After seven years of surveying, a definitive value for the metre was finally obtained; however, it was wrong. Méchain erred in the calculation of the latitude of Barcelona, ​​but deliberately concealed the mistake, which has been perpetuated. After a change from the gram to the kilogram for convenience, platinum standards were manufactured, and in December 1799 the metric system came into force in France, and then spread throughout Europe. Scientists such as Carl-Friedrich Gauss, Wilhelm Weber, James Clerk Maxwell and James Thomson proposed expanding the system, which would result in a table of basic units from which others could be derived.

The next unit to be added was the second, which could be accurately measured since the invention of the pendulum clock in the seventeenth century, and which was defined as the fraction 1/86,400 of a solar day. In 1875, seventeen countries signed the Metric Convention, creating the BIPM, the International Committee of Weights and Measures (CIPM) and the General Conference on Weights and Measures (CGPM) as the governing body. In 1889, the new prototypes of the metre and the kilo came into force, made with an alloy of 90% platinum and 10% iridium.

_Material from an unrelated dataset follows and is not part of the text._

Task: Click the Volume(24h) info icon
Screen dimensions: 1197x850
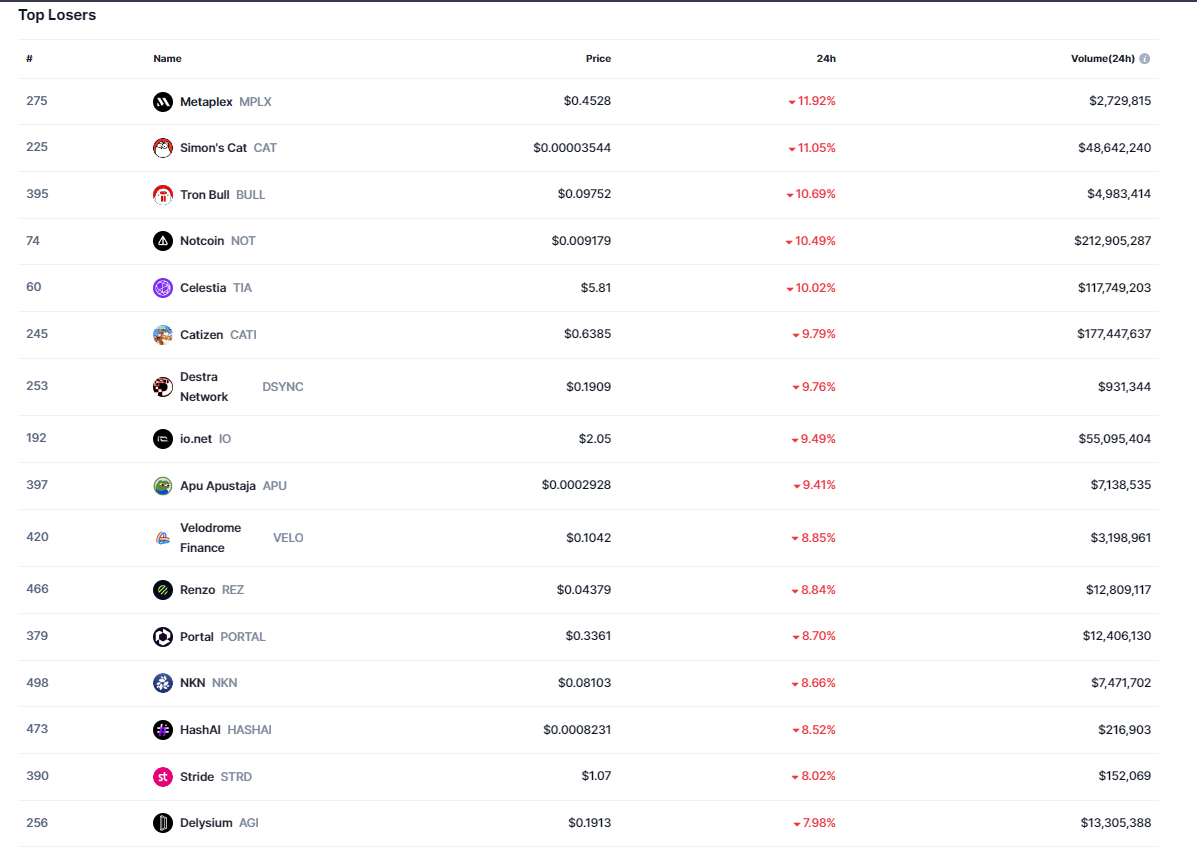Action: (1144, 59)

The International System of Units

It would not be until 1948 that three other basic units would be officially incorporated: the ampere for electric current, the Kelvin degree (today kelvin) for temperature and the candela for luminosity. In 1960, the metric system was transformed into the International System of Units (SI), but in 1971 one more basic unit would be incorporated, the mole, to measure the amount of atoms, molecules or particles.

At the time the SI was completed, the CGPM began to study the redefinition of the units according to physical constants. In 1960, the metre was set to the wavelength of a given radiation, relegating the bar of platinum and iridium to the science history books. In 1968, the astronomical second was replaced by the atomic one, based on the oscillation of the caesium atom, and a year later the candela followed. In 1983, the definition of the metre changed again, now adjusted to the speed of light; but since it was measured with the old standard, the metre we use today continues to carry Méchain’s 200-year-old error.

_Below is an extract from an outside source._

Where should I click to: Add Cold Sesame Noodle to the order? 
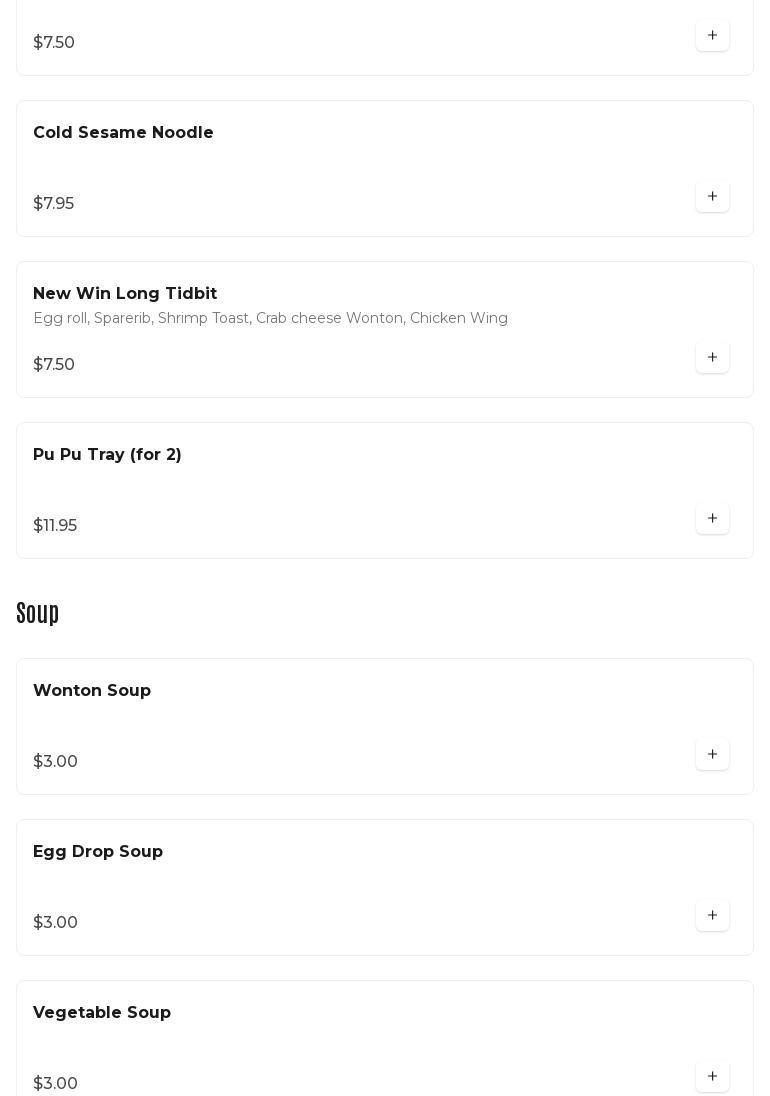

The redefinition of the kilo in 2018

The U.S. National Prototype Kilogram which serves as the nation's primary standard. Credit: National Institute of Standards and Technology
The U.S. National Prototype Kilogram which serves as the nation’s primary standard. Credit: National Institute of Standards and Technology

Thus, the IPK has resisted as the only physical artefact on which a fundamental unit and its derivatives continue to depend today; this is why it remains an invaluable object and why, periodically, its copies scattered throughout the world are transported to Paris to verify their accuracy. But its end is near. In November 2018, the GFCM will approve the redefinition of the kilo, the kelvin, the ampere and the mole as a function of the Planck constant, the Boltzmann constant, the elementary electric charge and the Avogadro number, respectively. However, Le Grand K will not be discarded. According to what Barry Inglis, president of the CIPM, has told OpenMind, it “will be maintained and monitored at BIPM to serve as a fly-wheel reference and national copies will be calibrated.”

Terry Quinn, former director of the BIPM, said that this will be the end of the history of the basic units. But Grozier is not so sure. “Ambiguity remains, at least in the case of angular measure,” he says. The physicist presents as an example the radian, “currently classified, rather mysteriously, as a dimensionless derived unit,” he says. “And there may be others.”